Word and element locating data
◆ ◆ ◆ ◆

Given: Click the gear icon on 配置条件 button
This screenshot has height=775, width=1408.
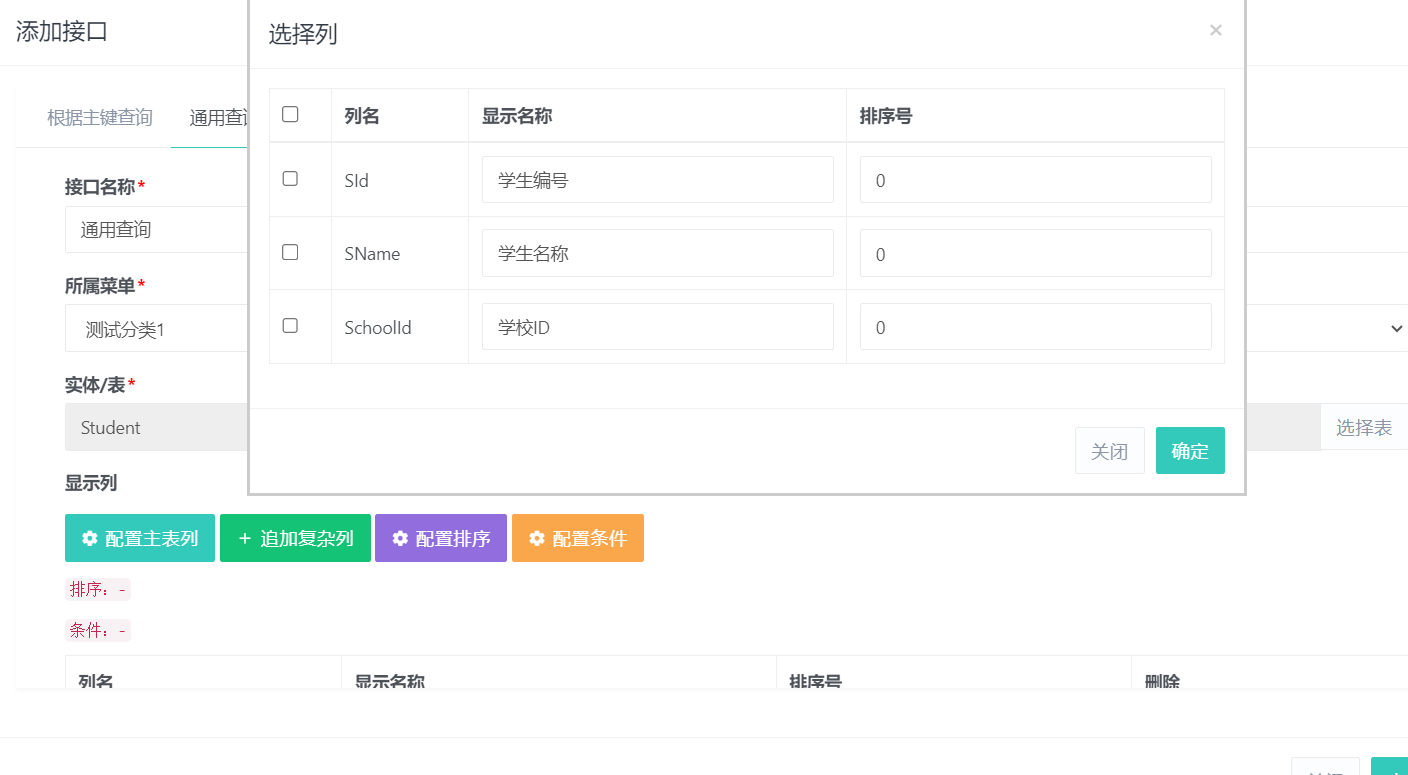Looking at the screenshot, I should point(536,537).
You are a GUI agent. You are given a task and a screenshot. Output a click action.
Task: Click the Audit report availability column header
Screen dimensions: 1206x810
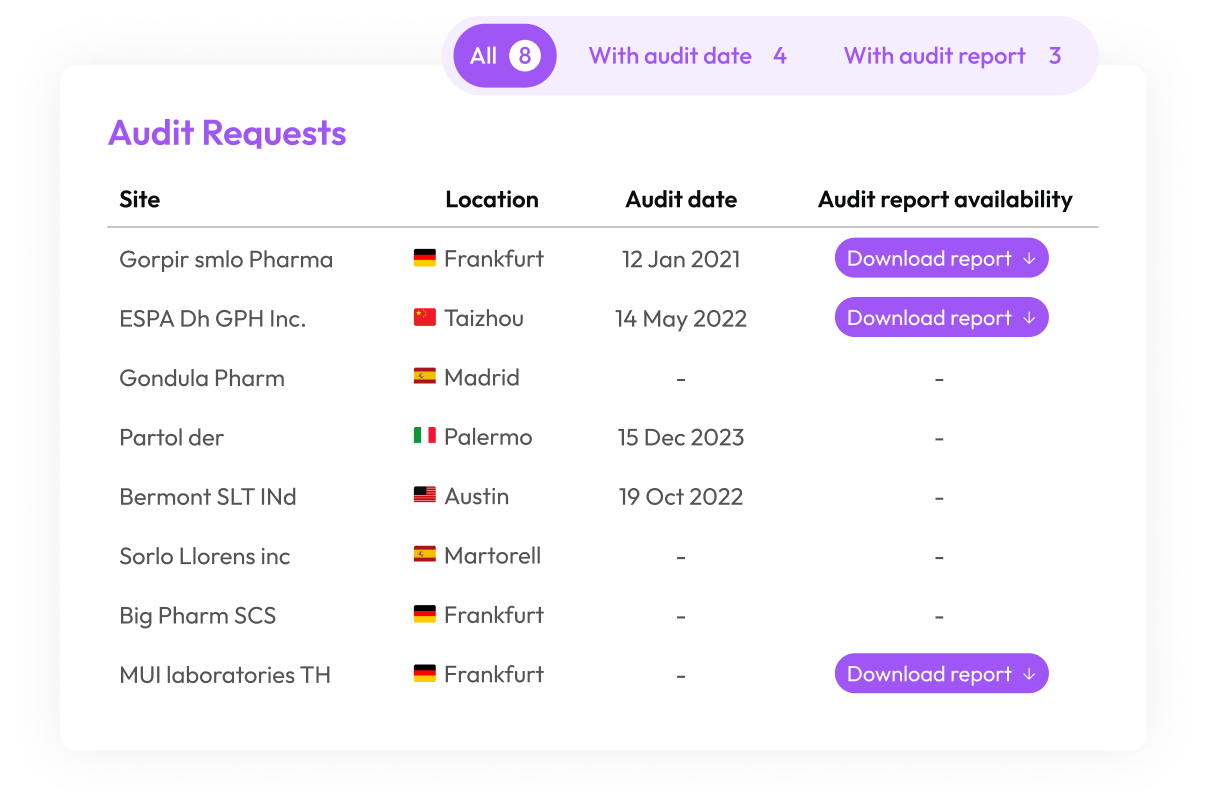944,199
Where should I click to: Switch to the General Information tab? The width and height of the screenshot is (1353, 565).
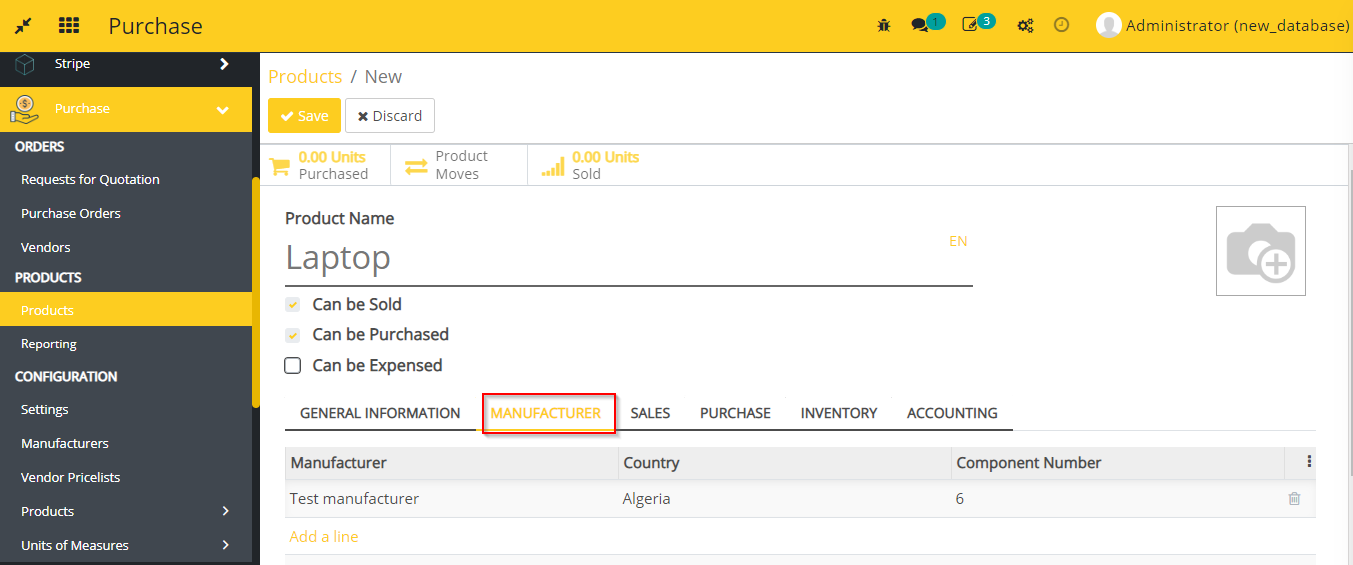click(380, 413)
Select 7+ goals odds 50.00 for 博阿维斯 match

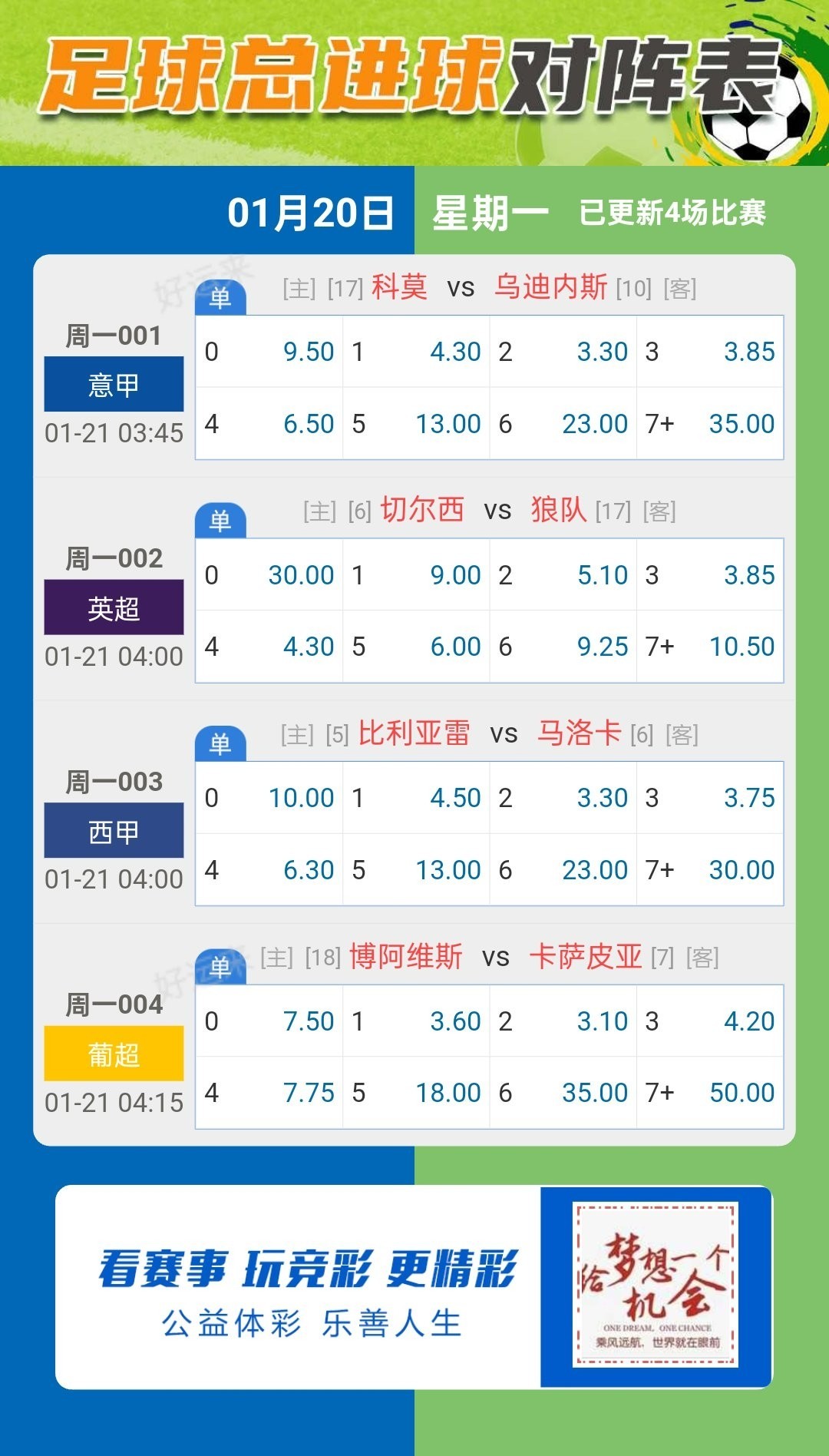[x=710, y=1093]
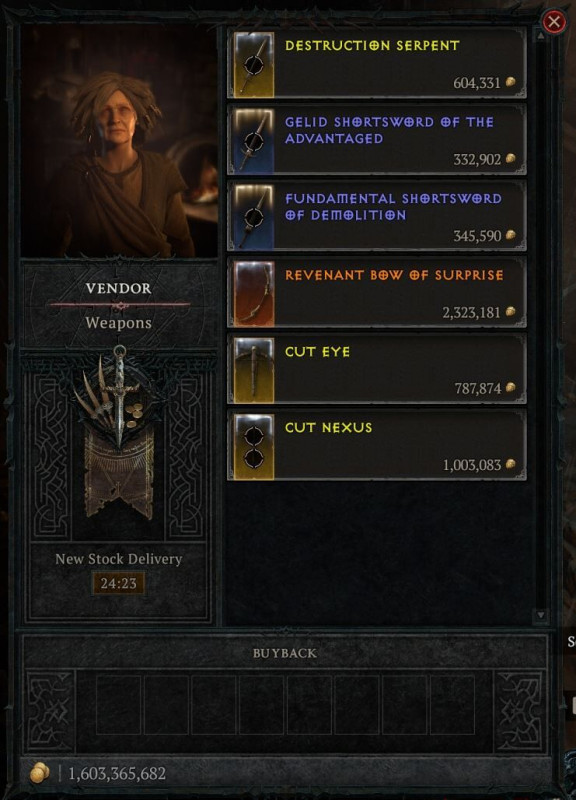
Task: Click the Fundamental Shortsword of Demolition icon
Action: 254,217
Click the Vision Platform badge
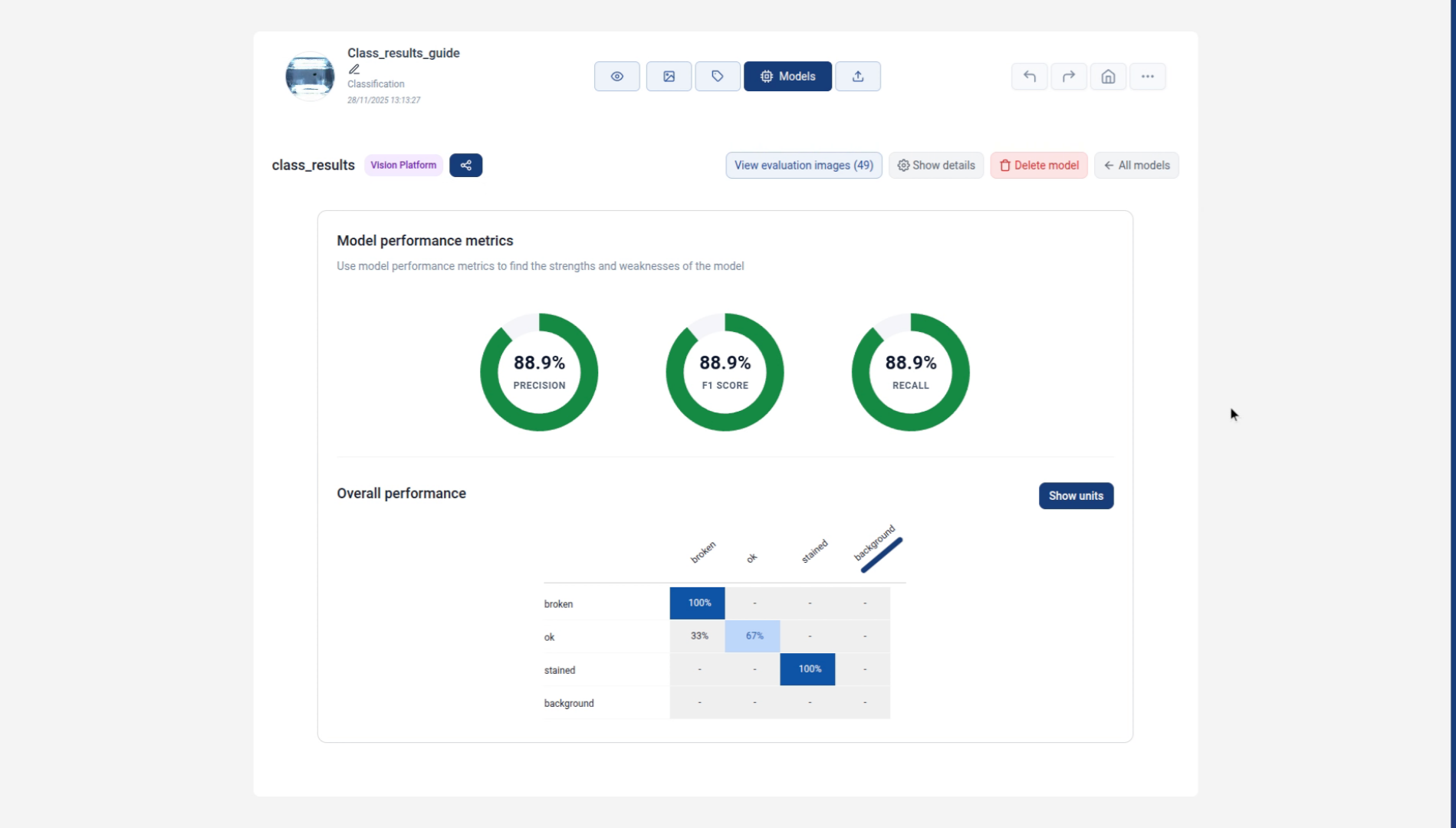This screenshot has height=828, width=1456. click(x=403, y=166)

◆ ◆ ◆ ◆

### EXERCISE INSTRUCTIONS
Rewrite the material from its beginning through the line containing "click(380, 413)", changing "column header" to "column heading" and leaving everything else as it is. Leave the pictures out of your answer.

### FULL RESPONSE
Given: Click the gear icon on 配置条件 button
This screenshot has height=775, width=1408.
Looking at the screenshot, I should point(536,537).
You are a GUI agent. You are given a task and a screenshot. Output a click action.
Task: Click the Audit report availability column heading
Screen dimensions: 1206x810
944,199
Where should I click to: Switch to the General Information tab? The width and height of the screenshot is (1353, 565).
click(380, 413)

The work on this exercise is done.